When the legendary New York restaurant The Four Seasons closed in July 2016—having lost the lease on its Philip Johnson-designed space in the Seagram Building after nearly 57 years—it seemed like the end of an era. True, the restaurant’s managing partners, Alex von Bidder and Julian Niccolini, announced at the time that they would reopen in a new space just three blocks south, to be designed by the renowned Brazilian architect Isay Weinfeld at a reported cost of $30 million. Still, you couldn’t help but wonder, How could it ever be the same?
The good news: it isn’t. The new Four Seasons, which officially opened this past week at 42 East 49th Street, quotes aspects of its former home and reflects its modernist aesthetic—Weinfeld loved the old space, which he first visited with his father as a boy—but radiates a warmer, though no less elegant, vibe. Von Bidder, urbane as always, and Niccolini (his #MeToo issues presumably behind him), offer their usual warm welcome. The old logo is at the front door, a reassuring sign. Enter through a windowless, marble-lined vestibule, and proceed to the bar room, with its central, square bar—another echo of the old space.

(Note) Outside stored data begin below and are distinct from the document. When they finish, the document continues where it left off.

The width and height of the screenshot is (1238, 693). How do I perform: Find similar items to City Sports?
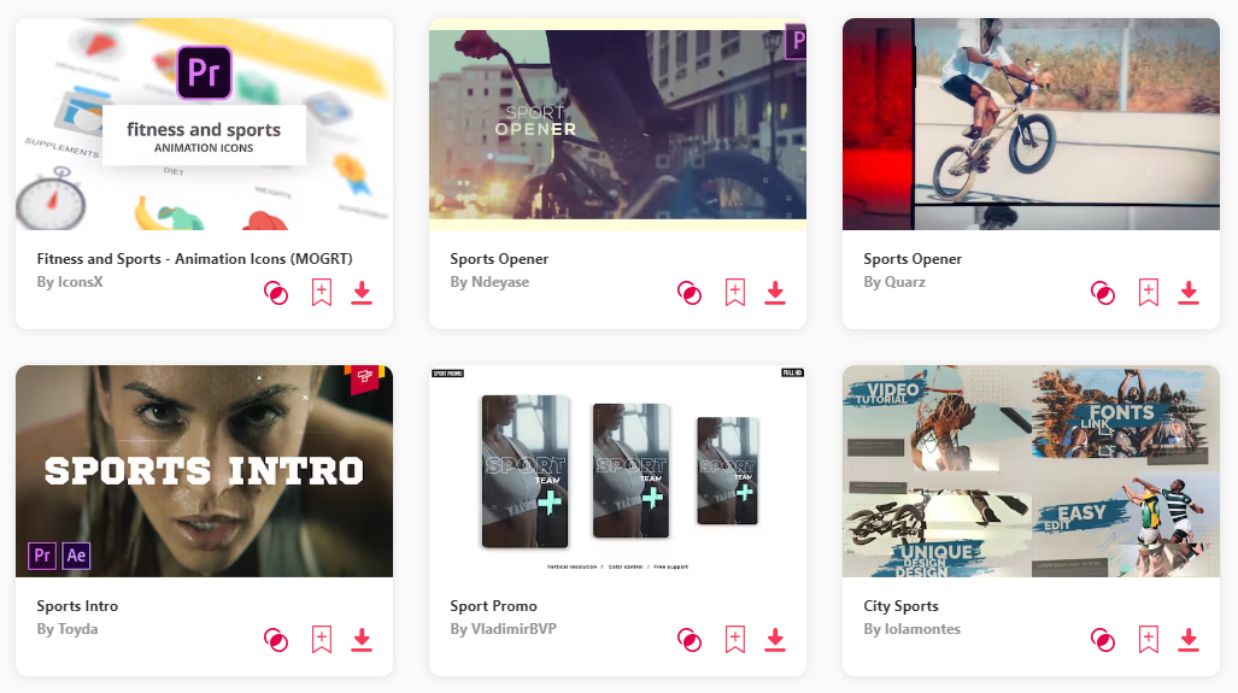pos(1102,640)
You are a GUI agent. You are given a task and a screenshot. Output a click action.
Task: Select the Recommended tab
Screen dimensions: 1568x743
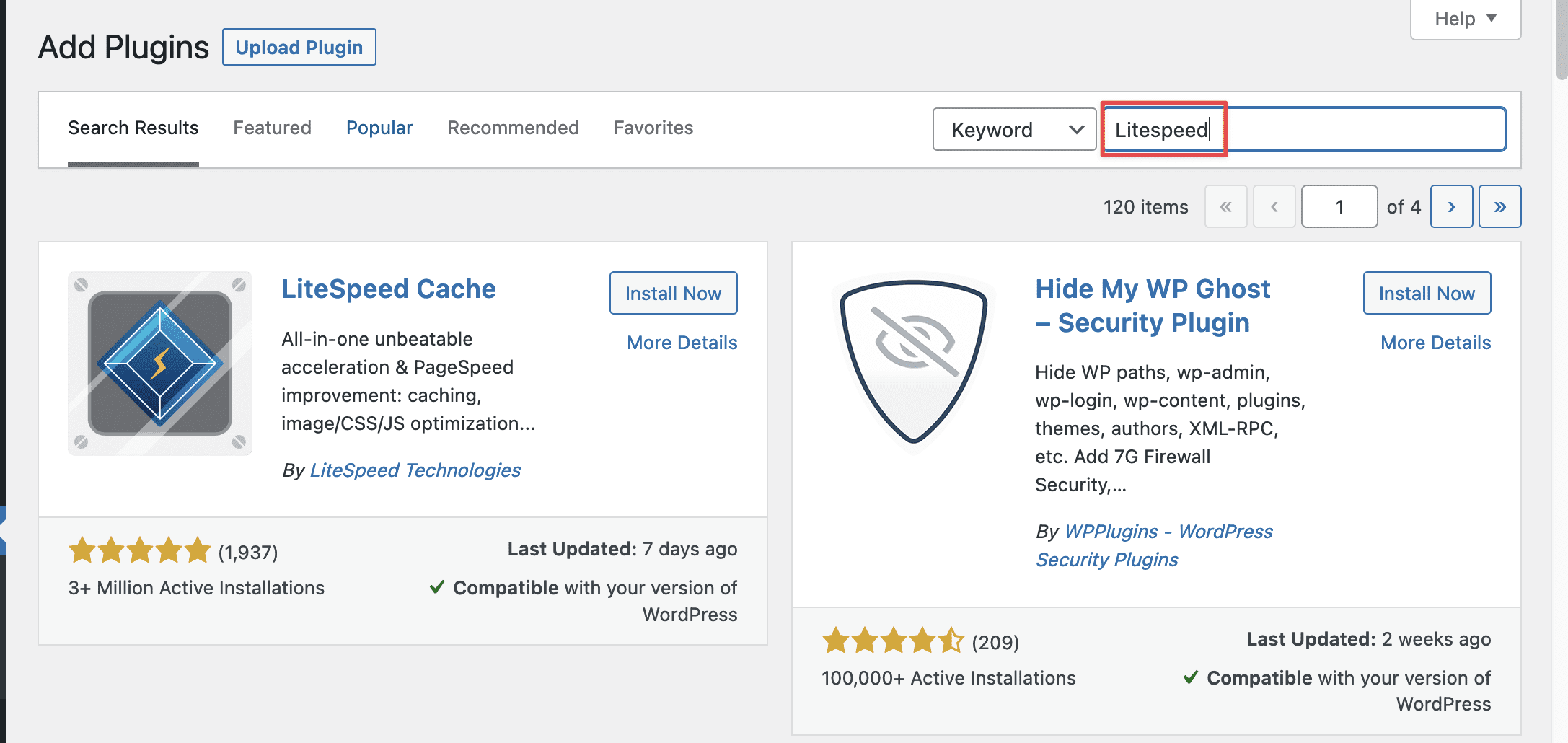(513, 128)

Like most of the room, it is wrapped in teak. But the new bar is sunken, with a counter made of a thick slab of acrylic over shimmering gold leaf, and additional glow from the spare brass light fixtures by the London-based designer Michael Anastassiades. The elegant chairs around the bar, a special reissue of a design by the midcentury American master Edward Wormley, were made by Dunbar. Weinfeld took the room’s existing structural columns—which couldn’t be moved—and wrapped them in polished stainless steel with a warm bronze mirror finish. The room’s window wall, which looks directly onto the sidewalk on 49th Street, is screened by vertical rows of Czech glass beads stretched on thin wires. It’s a fresher, craftier version of the swank chain-link curtains in the old space.

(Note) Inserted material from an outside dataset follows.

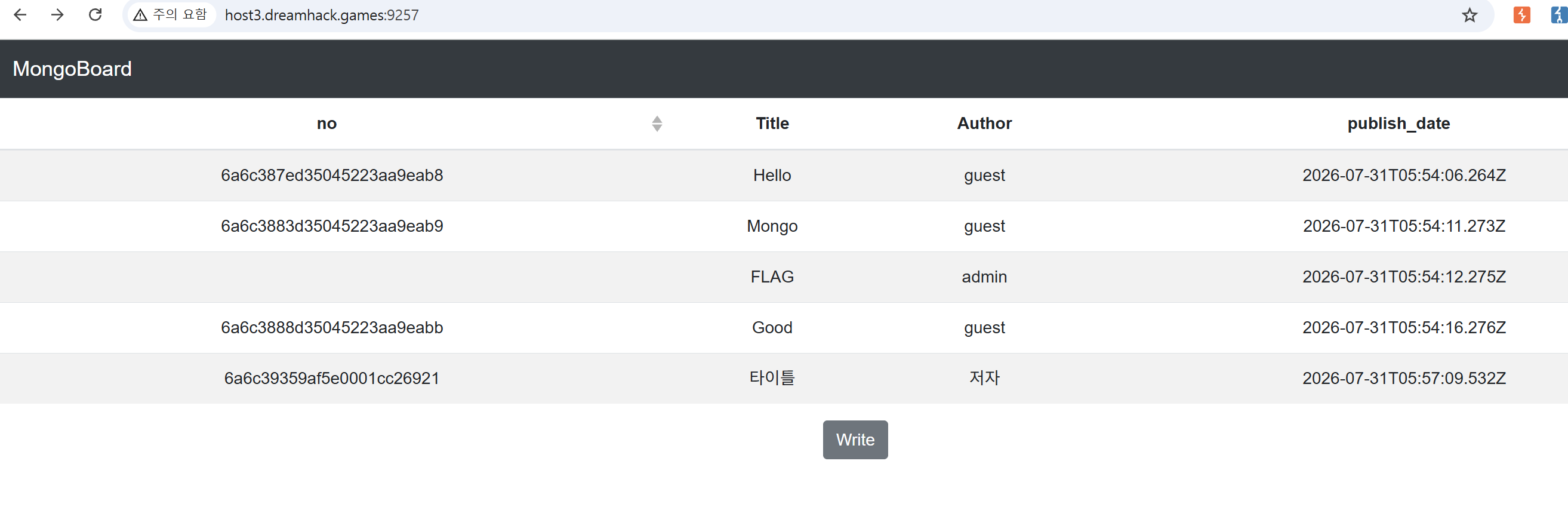
Task: Go back with the browser back arrow
Action: 20,16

Between the bar and the dining room, there’s a passageway lined in oxidized brass panels, with what sounds like faint snippets of birdsong in the air—one of four seasonal recordings of wildlife in Central Park, a reference to the restaurant’s seasonal origins. The dining room itself is an expansive, 110-seat space, with an Italian-made terrazzo floor, teak wall panels, and fixed window shades of a pale yellow metal mesh fabric made in the Netherlands; it lets diners see out, but not vice versa, and lets light in, casting fine, bubbly shadows on the tablecloths. (In a nod to the original Four Seasons’ iconic tableware, the three-legged serving bowls designed by Garth and Ada Louise Huxtable were reproduced for the new space.)
Overhead, Anastassiades-designed brass light fixtures look like Minimalist sculpture. The open wood banquettes, with their leather cushions, were designed by Weinfeld; these, and the dining chairs, a design by Jorge Zalszupin, were made by the Brazilian company Etel.

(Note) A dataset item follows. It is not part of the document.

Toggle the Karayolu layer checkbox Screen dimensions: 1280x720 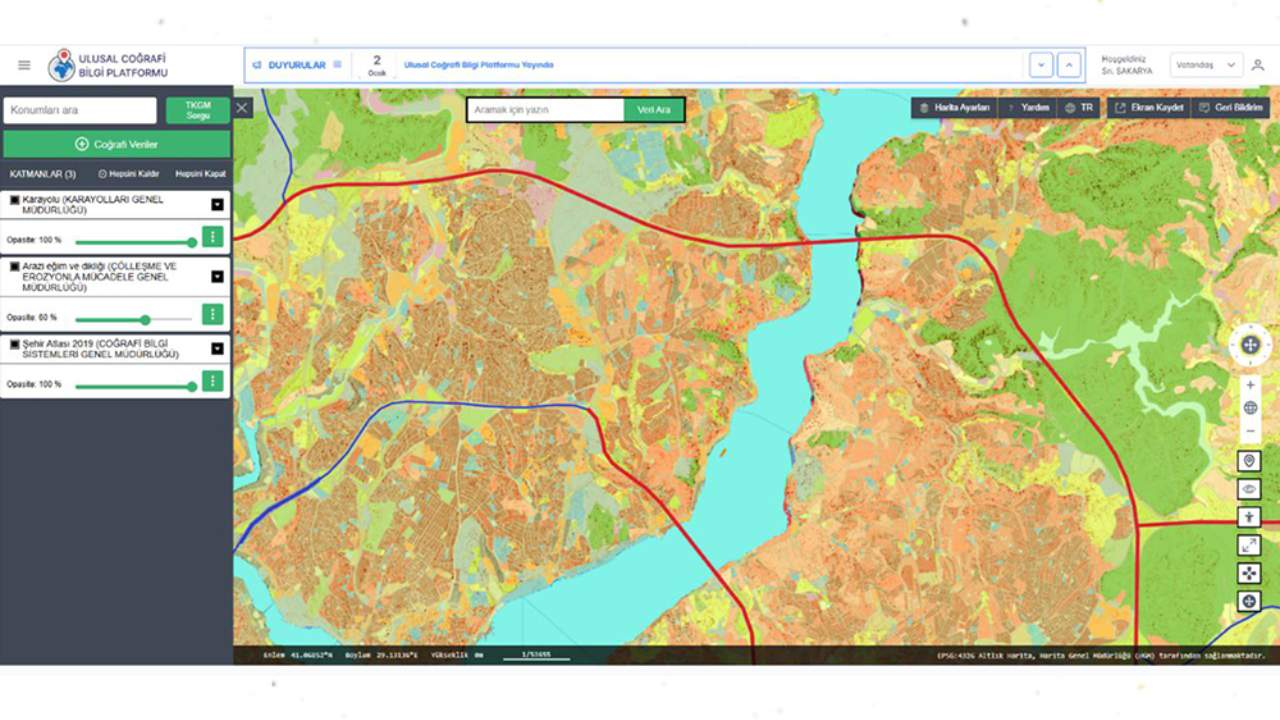coord(15,200)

Upstairs, an elegant walnut-paneled private dining room is furnished with Hans Wegner chairs, and a room called The Treehouse, for private cocktail parties, is furnished with more Wormley and Weinfeld designs, and colors and textures by Eve Ashcraft.
Von Bidder explained that he and Niccolini looked at a total of 28 spaces before choosing this one, which had housed two separate restaurants. (They chose Weinfeld with the help of the architecture critic Paul Goldberger, who served as an adviser.) Renovating what had basically been two unrelated spaces was not easy, but you’d never know it; the spaces are as comfortable as they are materially sumptuous. They don’t have the grand proportions of the original restaurant—particularly in the bar—but they have a cozier quality that makes them a bit more approachable.
And so far, the reaction from longtime Four Seasons fans has been an emphatic thumbs-up. The day after the opening, von Bidder spotted the superstar chef Daniel Boulud leaving the dining room; it was his third visit. “You’re back!” von Bidder said. “I brought my resume!” Boulud joked. Von Bidder said that the lunch service will soon be extended to 4 p.m.; whether that will succeed at prolonging the heyday of the power lunch remains to be seen.